Based on the analysis of consumer attitudes toward livestock welfare, certain BSF welfare issues may generate strongest concern as they most closely parallel practices that have consistently generated the strongest public opposition in conventional animal agriculture: inhumane slaughter mirrors the slaughter concerns that affect 60% of US consumers’ purchasing decisions; starvation of adults echoes reservations about feed deprivation; larval cannibalism is gruesome in ways that mirror other bodily mutilations; lethal overheating involves visible suffering; genetic modifications and spatial constraints raise naturalness concerns.
While other welfare issues matter from a purely ethical standpoint, consumers may be less likely to be concerned about disturbance-associated stress, humidity levels, pathogens, nutritional inadequacies, or transportation—issues that are not as visible and are less likely to be perceived as unnatural.
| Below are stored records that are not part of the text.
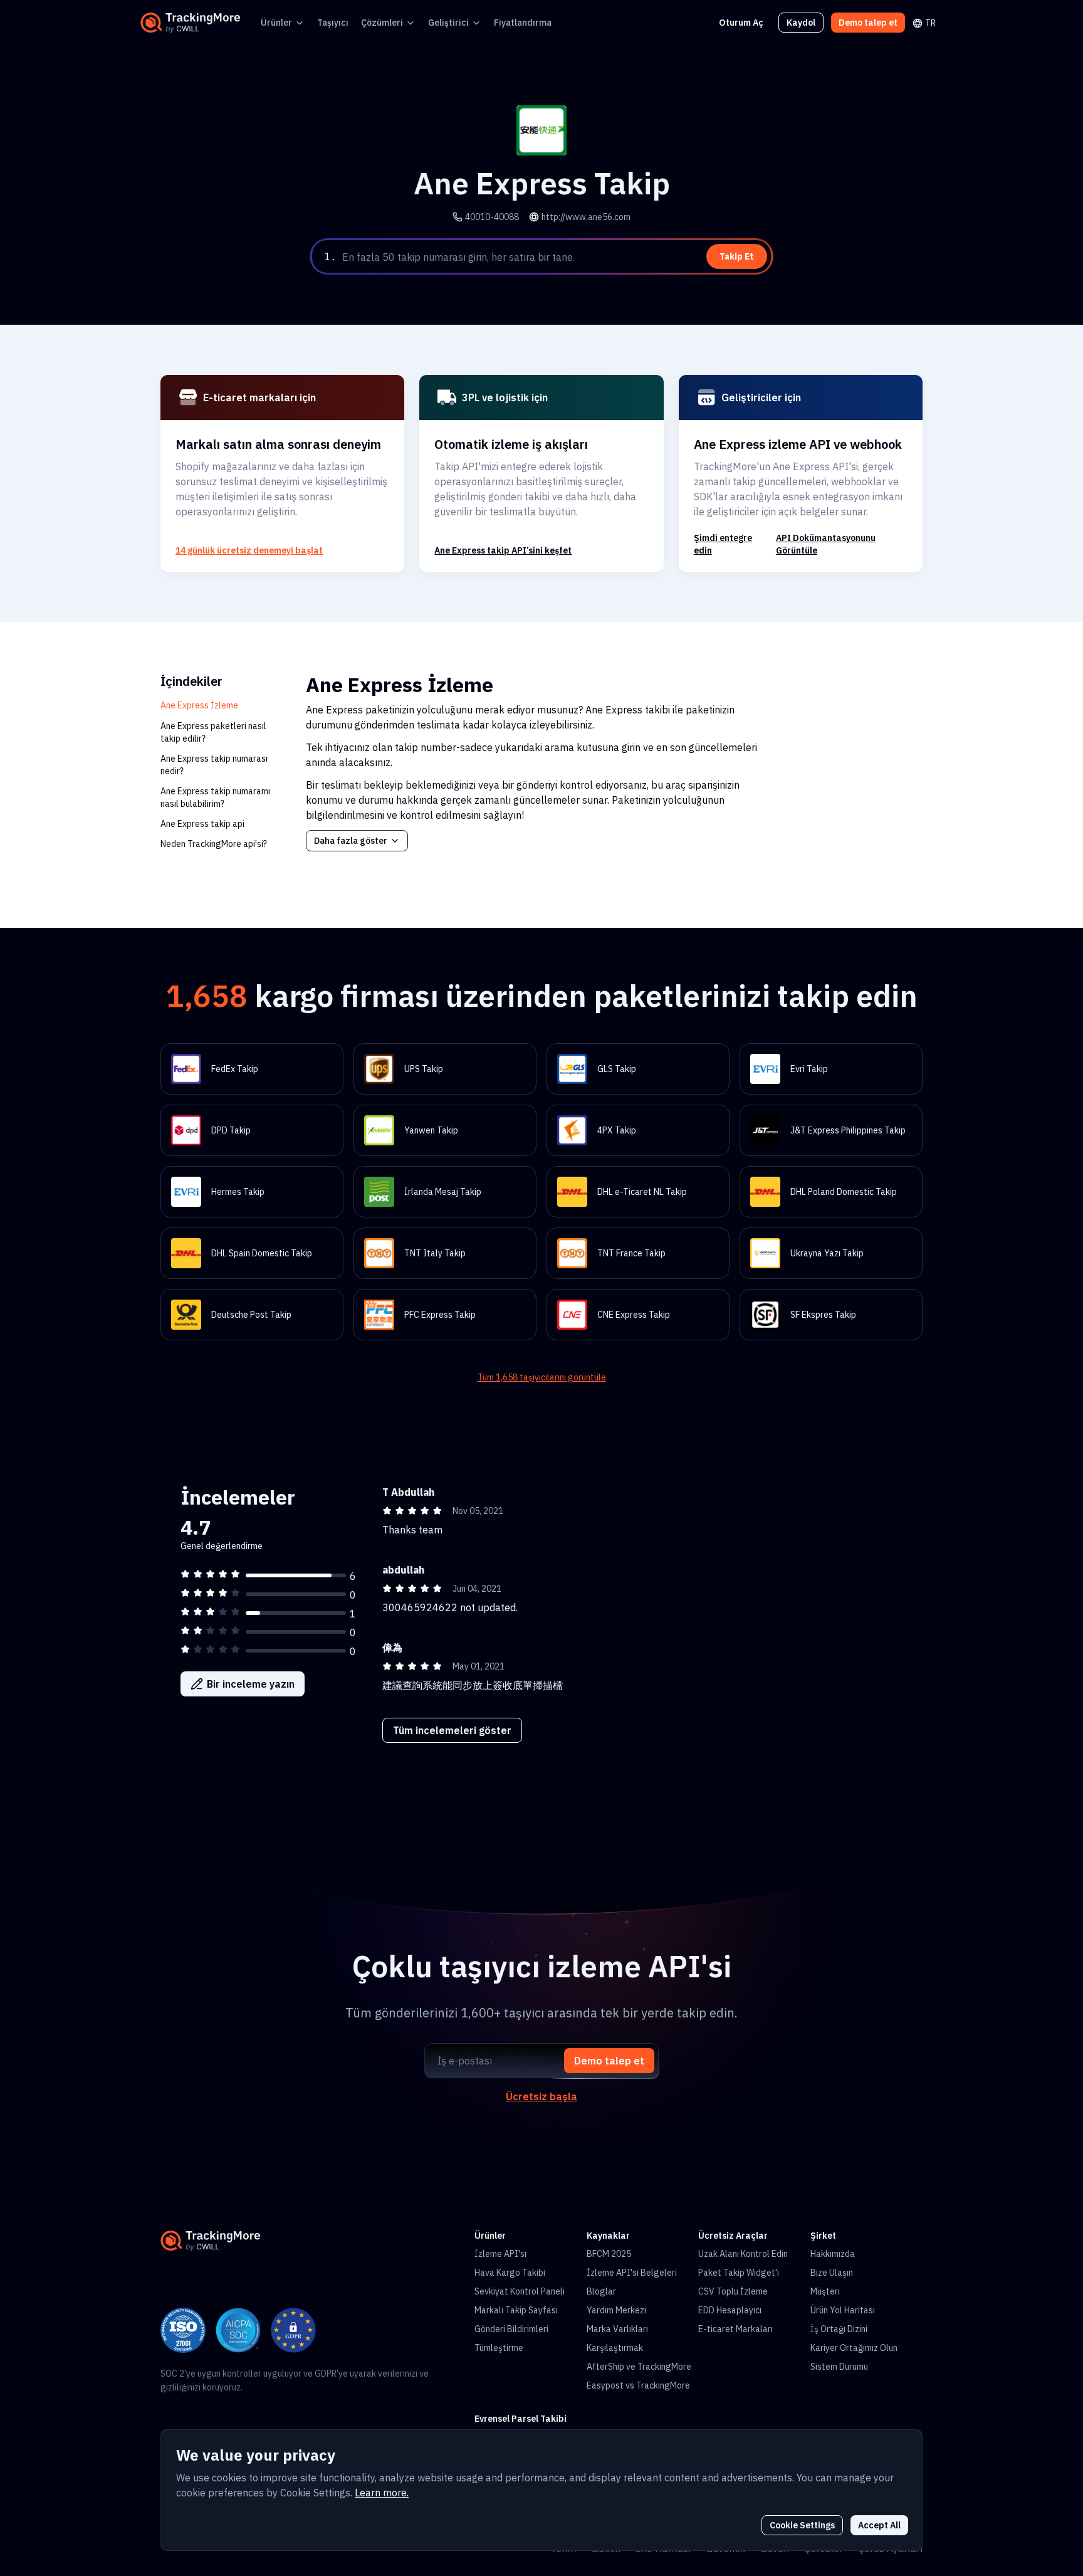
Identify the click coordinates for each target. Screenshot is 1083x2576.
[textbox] (555, 257)
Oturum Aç (741, 22)
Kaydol (801, 22)
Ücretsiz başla (541, 2096)
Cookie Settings (802, 2525)
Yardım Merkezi (616, 2310)
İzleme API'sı (500, 2253)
Insofar as producers are trying to set priorities, they may want to begin with the more probable drivers of consumer concern. The research on livestock industries shows that welfare problems involving visible harms can rapidly erode public consent and trigger regulatory responses. Given that consumer concern tends to grow with awareness, proactively addressing these most emotionally salient welfare issues represents a strategic investment in maintaining industry legitimacy.
Conclusion
Public concern for animal welfare appears to broaden as awareness increases. For example, fish welfare now receives EU-level legislative attention; octopus farming prompted anticipatory opposition, leading two US states to prohibit the practice. Concern about insect production has not yet reached this salience. However, consumer attitudes toward animal use tend to shift once practices become familiar and visible. Several current BSF practices resemble categories that elicit the strongest public opposition along dimensions of visibility and perceived naturalness. This suggests welfare considerations may become increasingly relevant to the social license to operate for insect agriculture as the sector expands. As Barrett and Adcock (Reference Barrett and Adcock2023) argue, integrating animal welfare science into insect production is not only ethically motivated but strategically important for sustaining industry legitimacy over time.
Author contribution
The author conceived and drafted all elements of this article.
Funding statement
B.F. has not received dedicated funding for this project and has no acknowledgements to disclose.
Competing interests
B.F. reports serving as Treasurer of the Insect Welfare Research Society. No other potential conflicts of interest are declared.
Ethical approval
This research study did not require any human participation or experimentation on human or non-human animals.
AI tool use
AI was not used for any purpose in creating this manuscript.